And for once I accepted that belief, since but for the shedding of that wine and its sudden effect upon him, it is likely we had witnessed a shedding of blood. Thus, was the ill-timed pleasantry of my feather-brained La Fosse tided over in comparative safety. But the topic being raised was not so easily abandoned. Mademoiselle de Lavedan grew to be openly discussed, and even the Count's courtship of her came to be hinted at, at first vaguely, then pointedly, with a lack of delicacy for which I can but blame the wine with which these gentlemen had made a salad of their senses. In growing alarm I watched the Count. But he showed no further sign of irritation. He sat and listened as though no jot concerned. There were moments when he even smiled at some lively sally, and at last he went so far as to join in that merry combat of wits, and defend himself from their attacks, which were made with a good-humour that but thinly veiled the dislike he was held in and the satisfaction that was culled from his late discomfiture.

For a while I hung back and took no share in the banter that was toward. But in the end—lured perhaps by the spirit in which I have shown that Chatellerault accepted it, and lulled by the wine which in common with my guests I may have abused—I came to utter words but for which this story never had been written.

“Chatellerault,” I laughed, “abandon these defensive subterfuges; confess that you are but uttering excuses, and acknowledge that you have conducted this affair with a clumsiness unpardonable in one equipped with your advantages of courtly rearing.”

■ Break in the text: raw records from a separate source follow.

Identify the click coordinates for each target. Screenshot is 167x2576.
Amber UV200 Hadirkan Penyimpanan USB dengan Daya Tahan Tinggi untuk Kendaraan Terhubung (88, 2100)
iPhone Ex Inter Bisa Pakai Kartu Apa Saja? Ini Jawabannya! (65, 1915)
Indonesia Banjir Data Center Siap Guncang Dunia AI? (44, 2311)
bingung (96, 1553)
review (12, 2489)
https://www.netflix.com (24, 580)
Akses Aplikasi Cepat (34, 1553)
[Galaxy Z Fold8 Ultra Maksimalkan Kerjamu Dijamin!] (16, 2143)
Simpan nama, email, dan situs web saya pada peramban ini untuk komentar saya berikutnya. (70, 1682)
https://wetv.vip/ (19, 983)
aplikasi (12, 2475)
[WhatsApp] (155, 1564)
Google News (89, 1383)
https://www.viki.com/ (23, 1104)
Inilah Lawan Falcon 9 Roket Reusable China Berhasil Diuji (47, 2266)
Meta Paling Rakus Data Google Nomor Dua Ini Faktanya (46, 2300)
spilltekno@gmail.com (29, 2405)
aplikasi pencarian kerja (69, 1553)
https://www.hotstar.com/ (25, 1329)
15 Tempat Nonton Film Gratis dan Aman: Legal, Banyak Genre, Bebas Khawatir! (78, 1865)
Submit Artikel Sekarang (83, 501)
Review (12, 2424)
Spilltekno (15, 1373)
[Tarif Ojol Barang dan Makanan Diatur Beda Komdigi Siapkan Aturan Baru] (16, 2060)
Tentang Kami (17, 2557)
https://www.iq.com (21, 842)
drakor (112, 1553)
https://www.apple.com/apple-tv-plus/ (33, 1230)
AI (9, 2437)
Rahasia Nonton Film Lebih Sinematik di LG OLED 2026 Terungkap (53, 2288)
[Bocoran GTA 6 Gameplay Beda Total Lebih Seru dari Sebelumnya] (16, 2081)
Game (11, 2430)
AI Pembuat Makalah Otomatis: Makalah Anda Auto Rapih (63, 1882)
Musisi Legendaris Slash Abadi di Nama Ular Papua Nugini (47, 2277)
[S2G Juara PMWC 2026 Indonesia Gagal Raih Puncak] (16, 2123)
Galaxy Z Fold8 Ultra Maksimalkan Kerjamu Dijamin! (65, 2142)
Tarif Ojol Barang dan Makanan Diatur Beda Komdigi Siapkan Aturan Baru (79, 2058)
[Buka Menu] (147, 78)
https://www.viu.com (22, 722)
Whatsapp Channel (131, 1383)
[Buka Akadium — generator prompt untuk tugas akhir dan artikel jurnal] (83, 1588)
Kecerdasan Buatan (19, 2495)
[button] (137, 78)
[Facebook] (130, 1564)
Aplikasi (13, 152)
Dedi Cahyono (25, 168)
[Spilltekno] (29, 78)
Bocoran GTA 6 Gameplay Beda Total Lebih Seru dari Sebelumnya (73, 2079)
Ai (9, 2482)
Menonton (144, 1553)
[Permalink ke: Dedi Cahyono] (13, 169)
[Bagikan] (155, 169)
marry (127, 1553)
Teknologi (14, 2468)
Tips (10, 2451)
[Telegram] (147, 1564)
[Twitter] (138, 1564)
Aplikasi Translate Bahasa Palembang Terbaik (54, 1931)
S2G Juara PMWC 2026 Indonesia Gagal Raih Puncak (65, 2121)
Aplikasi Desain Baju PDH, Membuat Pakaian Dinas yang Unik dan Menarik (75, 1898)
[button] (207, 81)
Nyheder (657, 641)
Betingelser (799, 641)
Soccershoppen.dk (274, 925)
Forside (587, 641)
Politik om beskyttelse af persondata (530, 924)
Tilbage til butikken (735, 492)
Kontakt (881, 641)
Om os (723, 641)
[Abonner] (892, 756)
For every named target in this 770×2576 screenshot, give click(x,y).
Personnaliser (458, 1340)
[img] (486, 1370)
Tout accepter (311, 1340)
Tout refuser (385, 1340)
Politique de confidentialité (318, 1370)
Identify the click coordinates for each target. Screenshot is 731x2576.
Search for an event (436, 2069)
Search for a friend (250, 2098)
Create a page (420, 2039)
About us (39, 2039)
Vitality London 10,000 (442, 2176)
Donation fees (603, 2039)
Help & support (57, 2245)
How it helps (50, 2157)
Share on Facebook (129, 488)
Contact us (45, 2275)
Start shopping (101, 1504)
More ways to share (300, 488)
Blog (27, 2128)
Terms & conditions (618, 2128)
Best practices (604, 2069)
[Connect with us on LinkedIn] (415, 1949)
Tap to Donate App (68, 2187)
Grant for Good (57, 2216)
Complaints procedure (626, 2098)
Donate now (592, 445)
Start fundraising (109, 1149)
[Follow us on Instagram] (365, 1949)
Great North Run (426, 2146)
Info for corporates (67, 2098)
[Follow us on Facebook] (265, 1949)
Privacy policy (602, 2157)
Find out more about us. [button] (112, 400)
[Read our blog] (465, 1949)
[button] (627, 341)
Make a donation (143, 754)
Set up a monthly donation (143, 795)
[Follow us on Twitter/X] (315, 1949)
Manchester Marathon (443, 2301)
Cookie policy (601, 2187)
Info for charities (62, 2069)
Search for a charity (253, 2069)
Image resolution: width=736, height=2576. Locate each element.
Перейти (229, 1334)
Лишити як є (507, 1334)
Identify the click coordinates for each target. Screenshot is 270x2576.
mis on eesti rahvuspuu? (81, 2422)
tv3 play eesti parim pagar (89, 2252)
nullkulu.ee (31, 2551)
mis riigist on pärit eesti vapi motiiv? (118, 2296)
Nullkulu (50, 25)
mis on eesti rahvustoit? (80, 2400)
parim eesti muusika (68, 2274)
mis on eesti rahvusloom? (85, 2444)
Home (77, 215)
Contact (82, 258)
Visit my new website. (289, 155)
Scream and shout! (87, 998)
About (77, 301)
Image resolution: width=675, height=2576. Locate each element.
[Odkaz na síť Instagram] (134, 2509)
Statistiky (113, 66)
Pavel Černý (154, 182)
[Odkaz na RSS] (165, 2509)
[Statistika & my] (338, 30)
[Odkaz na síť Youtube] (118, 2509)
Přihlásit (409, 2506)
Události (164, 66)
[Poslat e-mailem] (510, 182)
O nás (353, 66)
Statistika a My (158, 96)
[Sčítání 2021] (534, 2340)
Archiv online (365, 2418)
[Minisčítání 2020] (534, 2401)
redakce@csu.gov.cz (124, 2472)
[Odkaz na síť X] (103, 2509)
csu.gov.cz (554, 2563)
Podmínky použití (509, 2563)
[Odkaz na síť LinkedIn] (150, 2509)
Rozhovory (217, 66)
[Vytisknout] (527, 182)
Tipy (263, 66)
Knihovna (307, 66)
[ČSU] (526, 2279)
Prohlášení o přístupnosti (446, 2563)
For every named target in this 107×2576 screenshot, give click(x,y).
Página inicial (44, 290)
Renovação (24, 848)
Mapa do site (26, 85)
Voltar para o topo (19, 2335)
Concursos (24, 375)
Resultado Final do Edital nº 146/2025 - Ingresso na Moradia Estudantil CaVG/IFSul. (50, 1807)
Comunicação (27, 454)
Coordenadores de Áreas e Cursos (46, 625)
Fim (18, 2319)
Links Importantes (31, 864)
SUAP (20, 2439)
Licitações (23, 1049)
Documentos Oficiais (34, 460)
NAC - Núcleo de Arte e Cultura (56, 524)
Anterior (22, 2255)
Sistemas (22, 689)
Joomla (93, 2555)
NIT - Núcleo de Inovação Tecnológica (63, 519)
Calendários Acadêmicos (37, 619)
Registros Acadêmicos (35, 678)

A flush overspread his face, the first sign of anger since he had spilled his wine.

“Your successes, Bardelys, render you vain, and of vanity is presumption born,” he replied contemptuously.

“See!” I cried, appealing to the company. “Observe how he seeks to evade replying! Nay, but you shall confess your clumsiness.”

“A clumsiness,” murmured La Fosse drowsily, “as signal as that which attended Pan's wooing of the Queen of Lydia.”

“I have no clumsiness to confess,” he answered hotly, raising his voice. “It is a fine thing to sit here in Paris, among the languid, dull, and nerveless beauties of the Court, whose favours are easily won because they look on dalliance as the best pastime offered them, and are eager for such opportunities of it as you fleering coxcombs will afford them. But this Mademoiselle de Lavedan is of a vastly different mettle. She is a woman; not a doll. She is flesh and blood; not sawdust, powder, and vermilion. She has a heart and a will; not a spirit corrupted by vanity and licence.”

La Fosse burst into a laugh.

“Hark! O, hark!” he cried, “to the apostle of the chaste!”